Debating India

Opposition disarray in West Bengal

Thursday 26 May 2005, by DAM*Marcus

The recent civic polls show it will take a lot more to seriously challenge the Left Front.

THE THUMPING victory of the Left Front in Sunday’s civic polls in West Bengal reflects a consolidation of its strength in the State’s urban constituencies. This can only bolster its prospects in the Assembly elections due next year, given its supremacy in the rural areas.

It has not only won in more than 60 per cent of the wards where elections were held but also wrested control of eight additional boards. It has increased its tally to 49 of the 79 municipalities in the State went to the polls.

The results indicate a substantial erosion in the support base of the Trinamool Congress whose position as the principal Opposition party in the State is now in peril. They also suggest the need for a lot more from the Opposition than a mere cobbling together of a grand anti-Left alliance popularly referred to as mahajot if the Left Front is to be seriously challenged.

The Trinamool leadership may have chosen to look the other way as a section of its leaders went into seat adjustments with the Congress in the recent polls. However, it still considers anathema a formal tie-up with a Congress that enjoys the support of the Left at the Centre.

It was the question of a mahajot that precipitated a split within the Trinamool, leading to the formation of the United Democratic Alliance (UDA) whose litmus test as an electoral grouping will be the elections to the Kolkata Municipal Corporation on June 19. To suggest that the split did not have a bearing on the outcome of the municipal polls even though the UDA was not in the fray as an entity would be na?ve.

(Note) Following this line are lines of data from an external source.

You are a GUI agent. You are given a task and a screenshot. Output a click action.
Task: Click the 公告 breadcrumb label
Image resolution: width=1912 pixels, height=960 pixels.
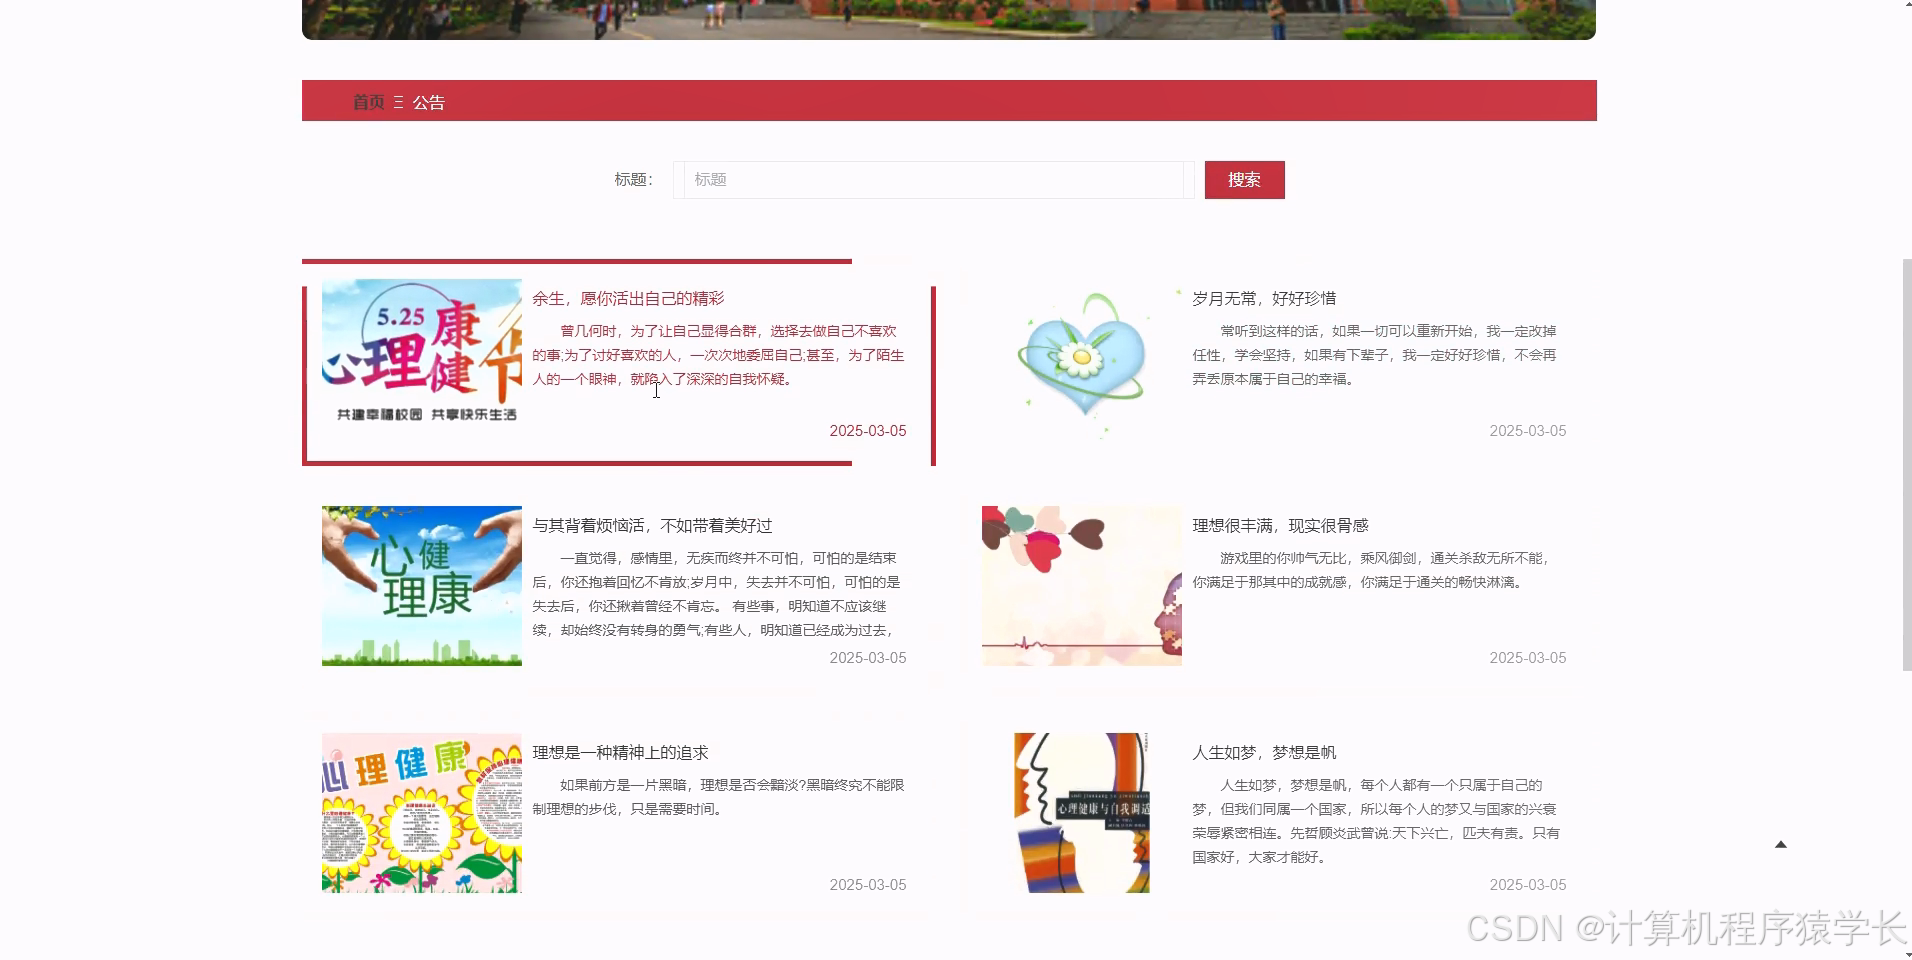point(428,101)
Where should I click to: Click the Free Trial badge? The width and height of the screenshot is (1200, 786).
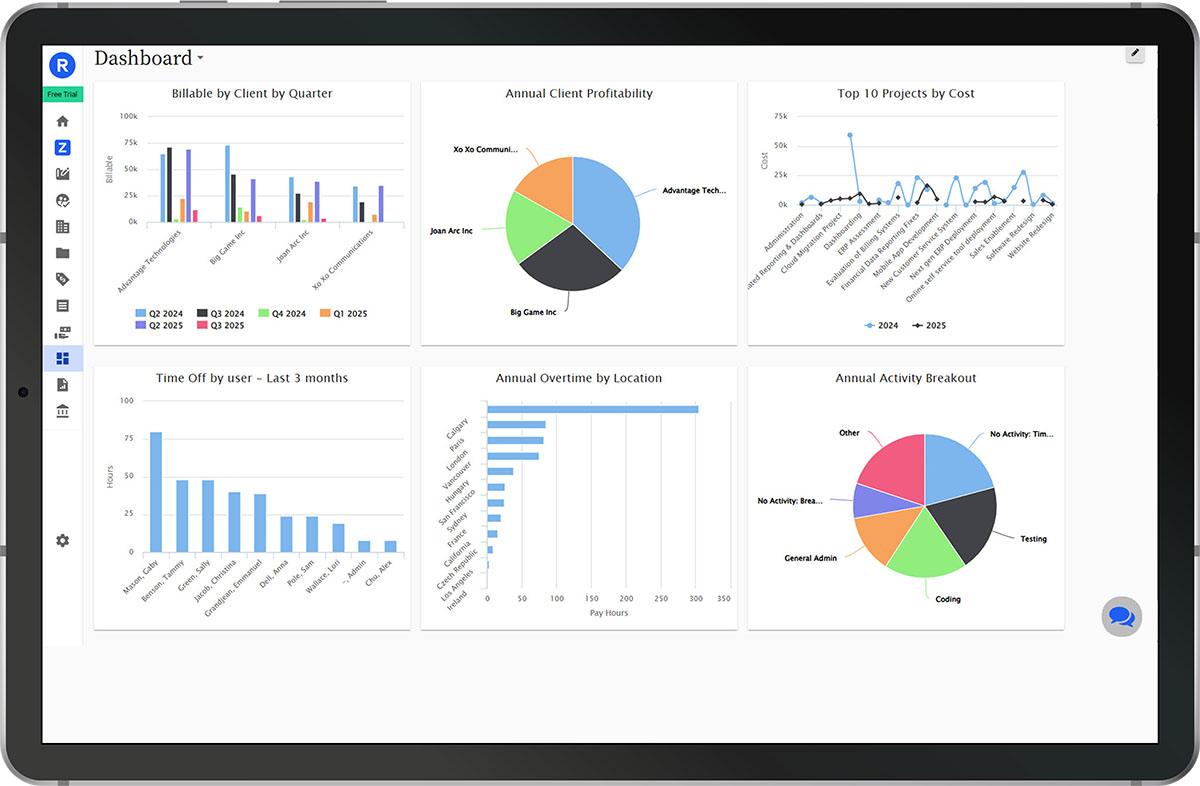pyautogui.click(x=62, y=93)
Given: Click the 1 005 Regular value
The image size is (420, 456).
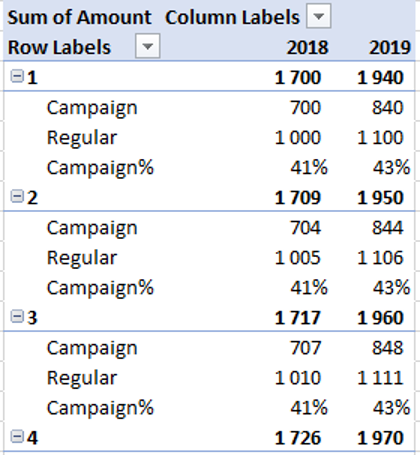Looking at the screenshot, I should point(298,258).
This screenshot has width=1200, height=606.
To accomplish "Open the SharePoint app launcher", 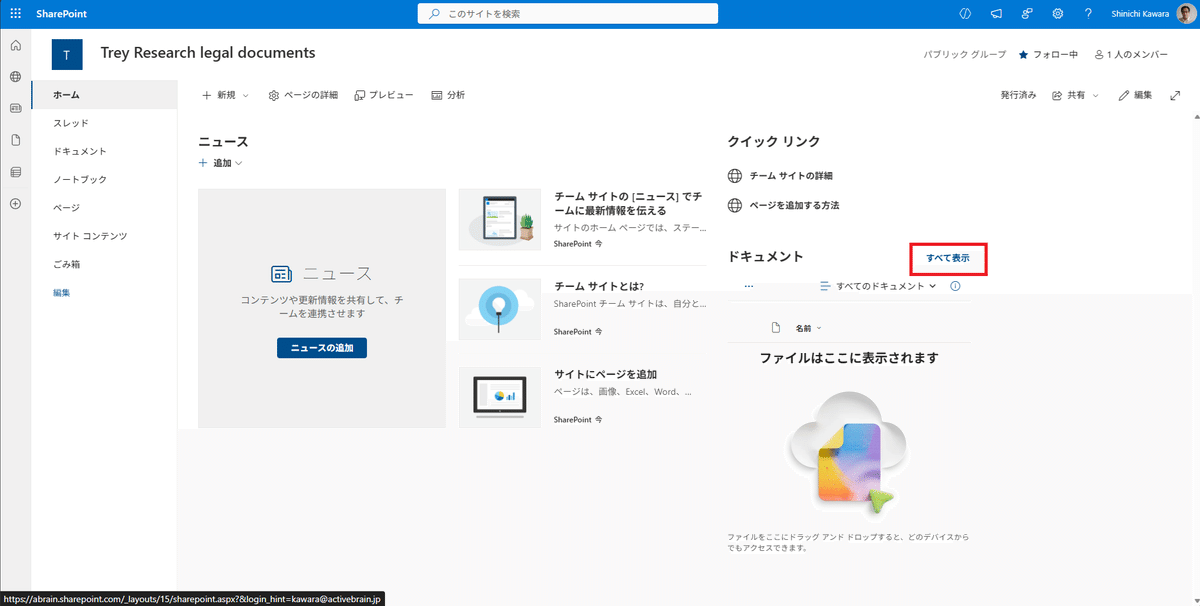I will [x=15, y=13].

For the Congress, infighting has proved costly. Yet for two elections in a row - the earlier being the 2004 Lok Sabha polls - it has managed to emerge as the strongest Opposition party in the State. Its citadel in Malda district where the writ of veteran leader A.B.A. Ghani Khan Chowdhury - a strong proponent of the mahajot theory - runs has fallen to the Left Front in the civic polls. Factionalism within the local leadership has also resulted in the Left making significant inroads into Murshidabad district; Defence Minister and Pradesh Congress Committee president Pranab Mukherjee was elected from here in the last Lok Sabha polls.

Despite winning in only three municipalities, Trinamool chief Mamata Banerjee insists her party has done well in areas where it contested on its own. The Congress, in its continuing attempt to woo Trinamool leaders with the purported view of preventing a split in the anti-Left vote in the coming elections, has blamed its reverses on the disunity in the Opposition ranks.

The Left Front leadership cites the civic poll results as evidence of the inadequacy of any such alliance forged with the singular purpose of contesting elections, dismissing such formations as "opportunistic and unprincipled."